Skip to content

Hapmap creation workflow

Vladimir Gritsenko edited this page Apr 26, 2016 · 2 revisions
  1. hapmap.install_3.php - creates the hapmap folders and associated configuration and log files. Important parameter - referencePloidy. "One diploid" is 2, "two haploid" is 1.
  2. hapmap.install_4.sh:
  • For two haploids:
    1. Copy SNP_CNV_v1.zip of both haploids into the hapmap folder, and unzip them as SNPdata_parent (they are indexed as 1 and 2).

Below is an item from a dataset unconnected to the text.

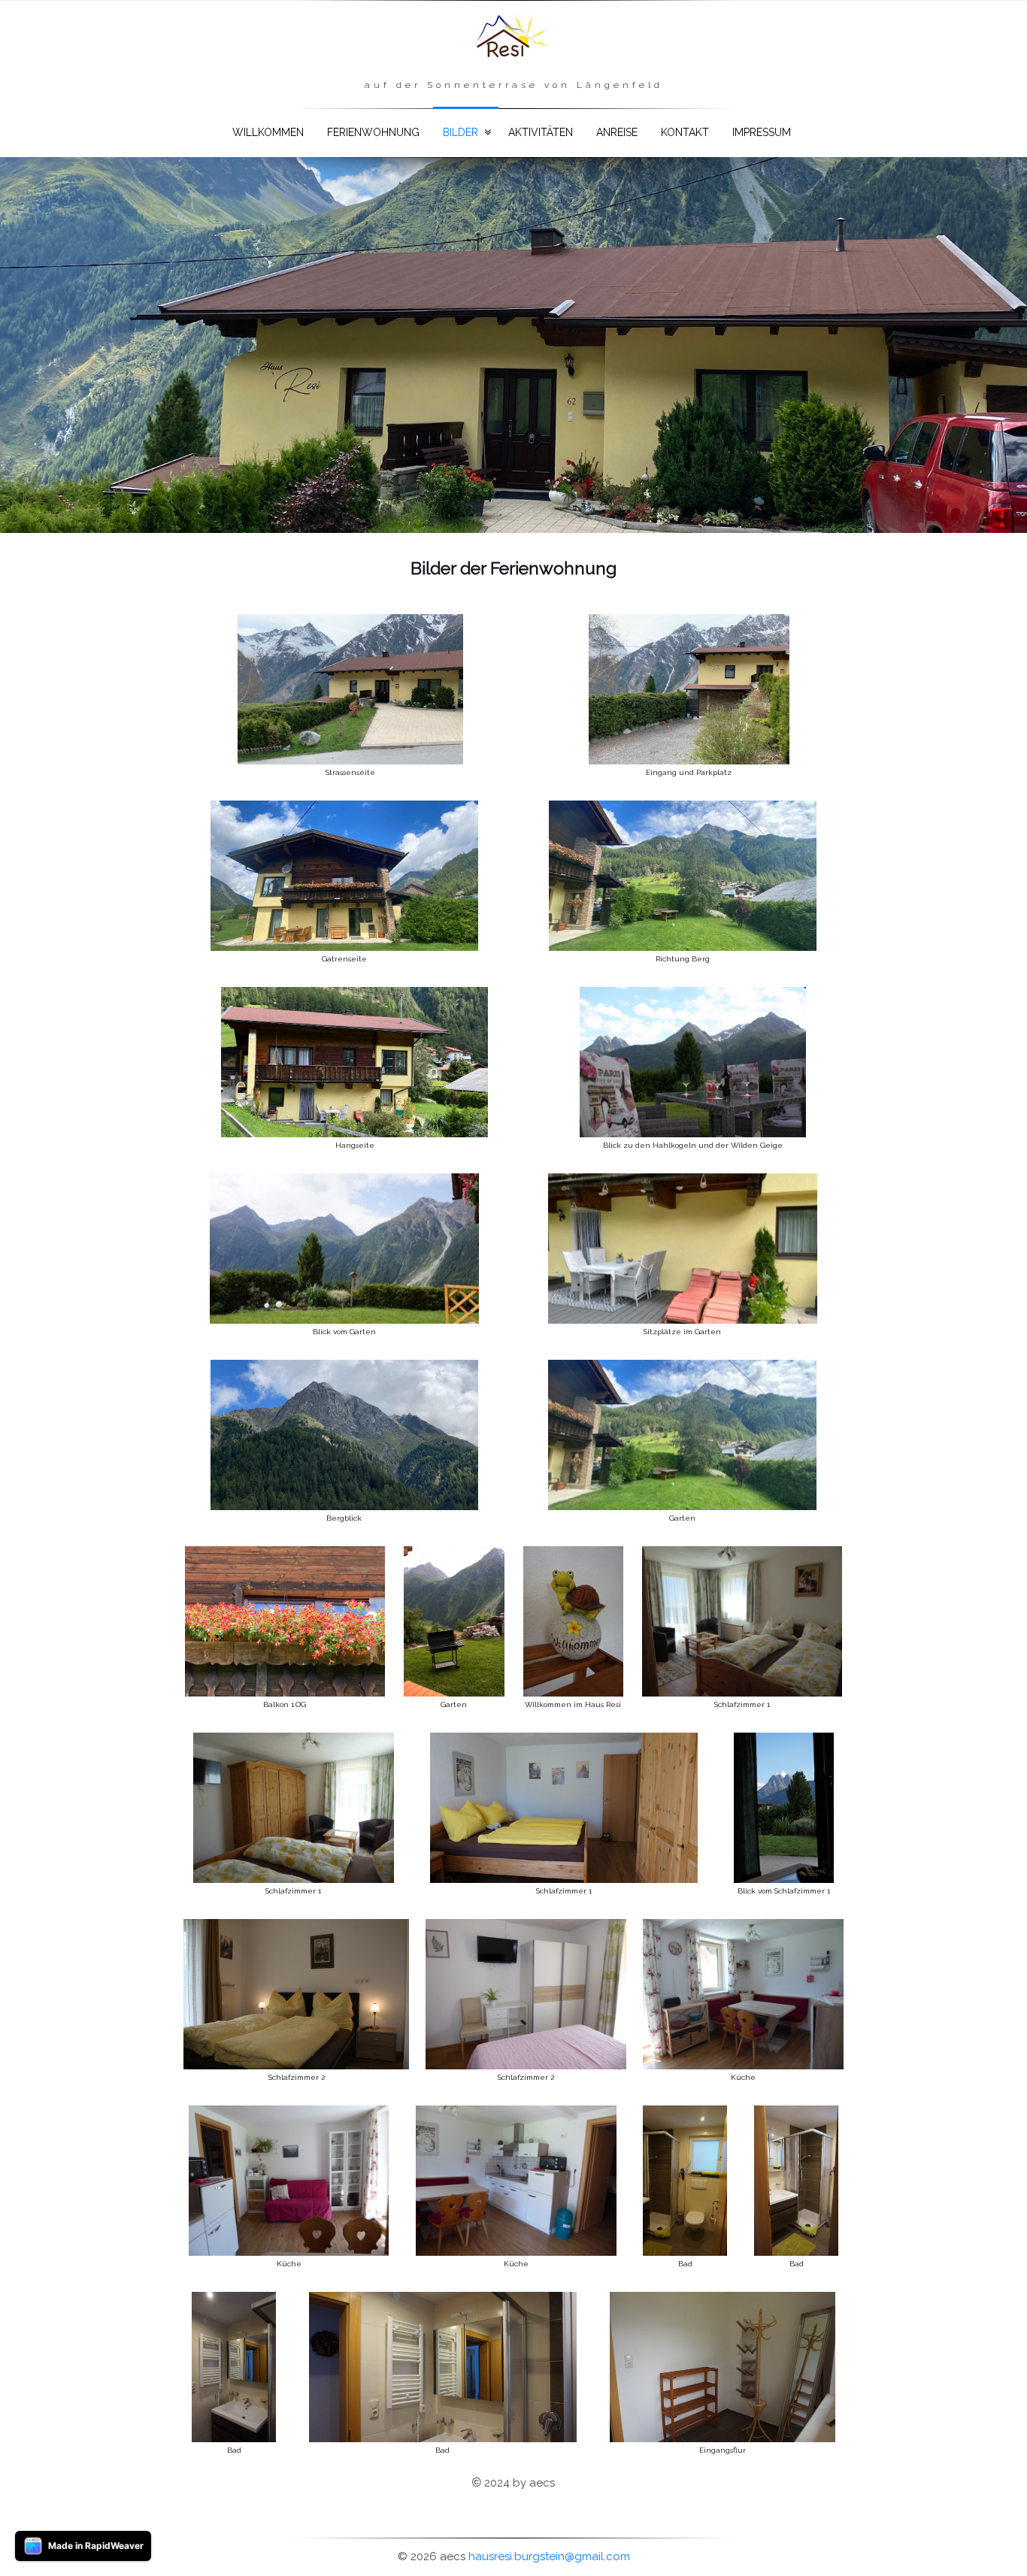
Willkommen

    2. Run hapmap.preprocess_haploid_parents.py in hapmap mode. This script goes over both of the above datasets, and adds to the hapmap only those coordinates which are both homozygous (defined as allelic ratio >= 0.5) and different in the both datasets. Output is saved as SNPdata_parent.txt. Note: 0 in the phasing info column means that no correction is needed (per script).
    3. The original files from (i) are deleted.
  • For one diploid:
    1. Copy the parent diploid's putative_SNPs_v4.zip file, and unzip it as SNPdata_parent.
    2. Run hapmap.preprocess_parent.py on the above file (changing it) in hapmap mode.
    3. Run hapmap.expand_definitions.py.
    4. Copy the child's SNP_CNV_v1.zip and unzip it as SNPdata_child (TODO: why is this indexed?).
    5. Run hapmap.process_child.py on SNPdata_child. This changes SNPdata_parent.txt. The child dataset is removed.